When multiple parties are designated as the trustees of a trust, they are called co-trustees. Since the powers of co-trustees can vary, it is important for co-trustees to consult with a trustee attorney before administration begins to learn what their specific powers allow them to do and not do when it comes to the trust.


Co-trustees must always remember:


  • The trust may provide for each co-trustee to have different powers.
  • Co-trustees are held to the same standards as sole trustees in that they are required to act in the best interests of the trust’s beneficiaries.
  • If co-trustees fail to meet their obligations or cause harm to the trust’s assets in any way, just like sole trustees, they could be removed or suspended, as well as be held personally liable for paying punitive damages and the opposing party’s attorney’s fees and costs.
  • Unless authorized by the trust, co-trustees must never make unilateral decisions about the trust; before they move forward with any decision, they must inform the other co-trustees and obtain their consent.

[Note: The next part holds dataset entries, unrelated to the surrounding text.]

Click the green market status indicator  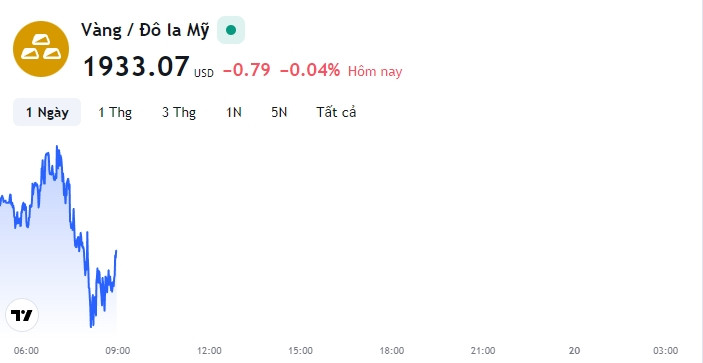click(x=231, y=30)
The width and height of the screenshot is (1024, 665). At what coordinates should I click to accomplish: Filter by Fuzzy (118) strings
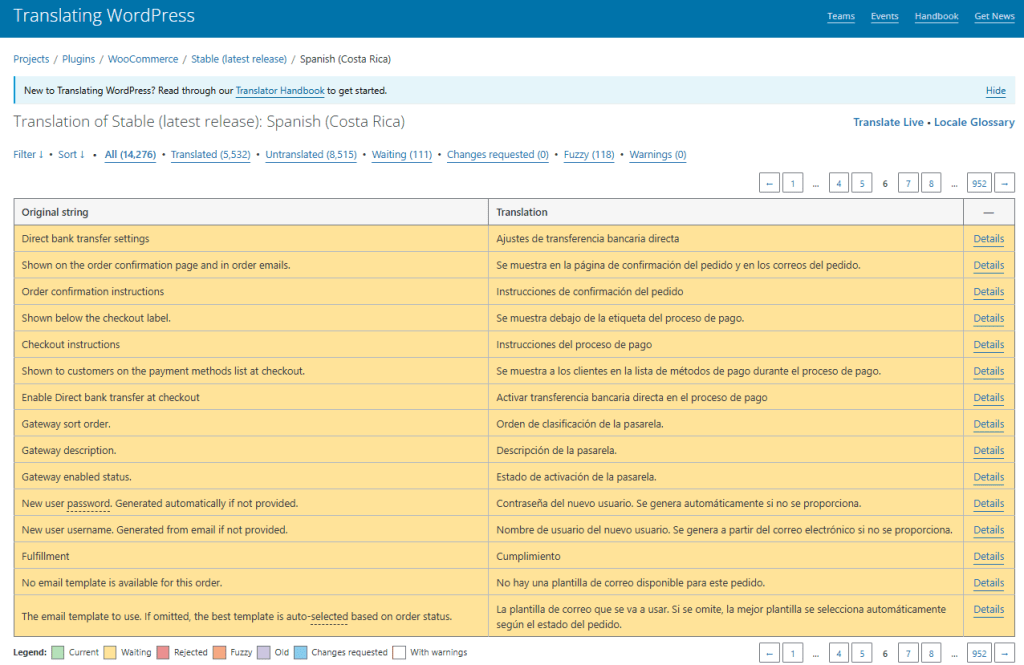[588, 155]
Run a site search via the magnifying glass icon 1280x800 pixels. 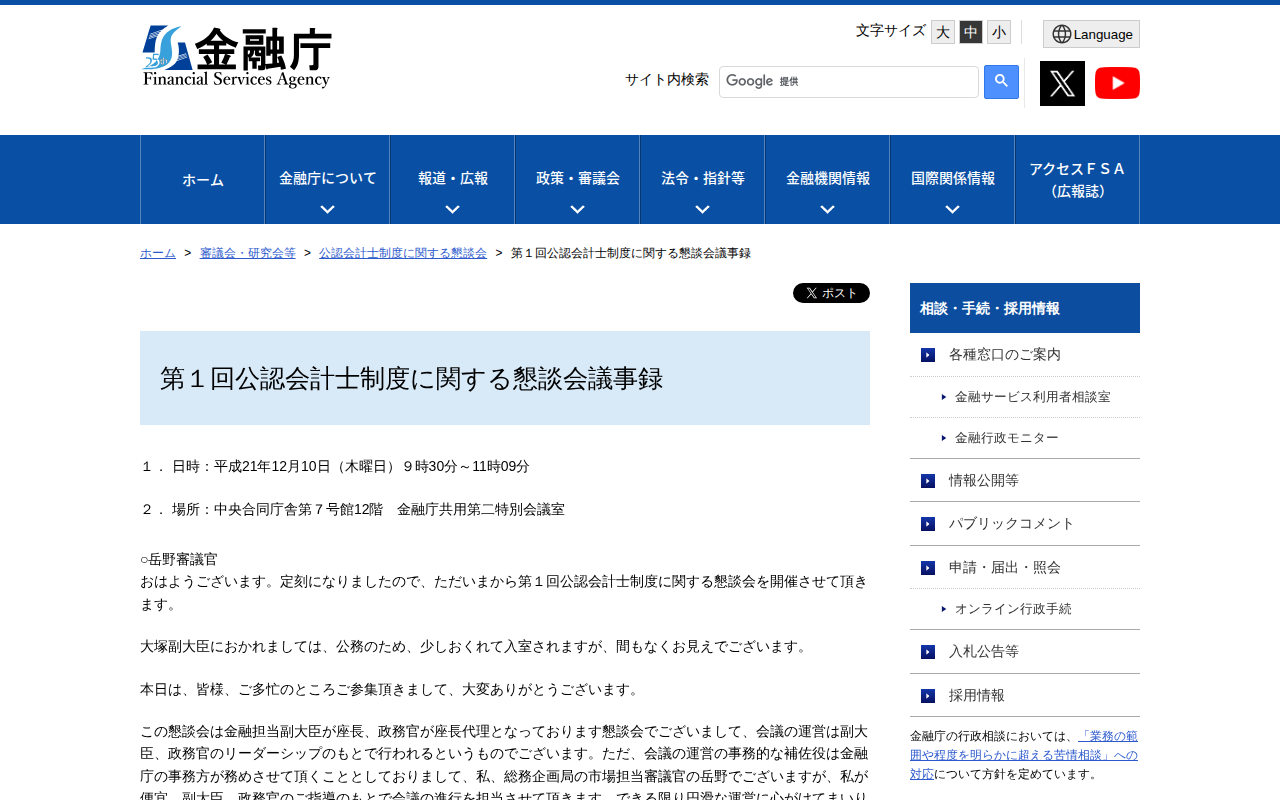tap(999, 82)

There are definite benefits to a trust having co-trustees: lighter workloads, more opinions contributing to trust-related decisions, a decreased likelihood of making mistakes.


On the flip side, when there are co-trustees, arguments can arise among them, causing delays in the trust administration process. To prevent these sorts of delays, a co-trustee should enlist the help of a trustee attorney at the first sign of a dispute.

Trustee vs. Executor

The difference between a trustee of a trust and the executor of an estate is relatively straightforward:

Whereas trustees provide services related to trusts (e.g., managing trust assets, distributing trust assets), executors provide services related to estates (e.g., managing estate assets, distributing estate assets). Trustees of trusts are nominated through a trust document, while executors are nominated through a will.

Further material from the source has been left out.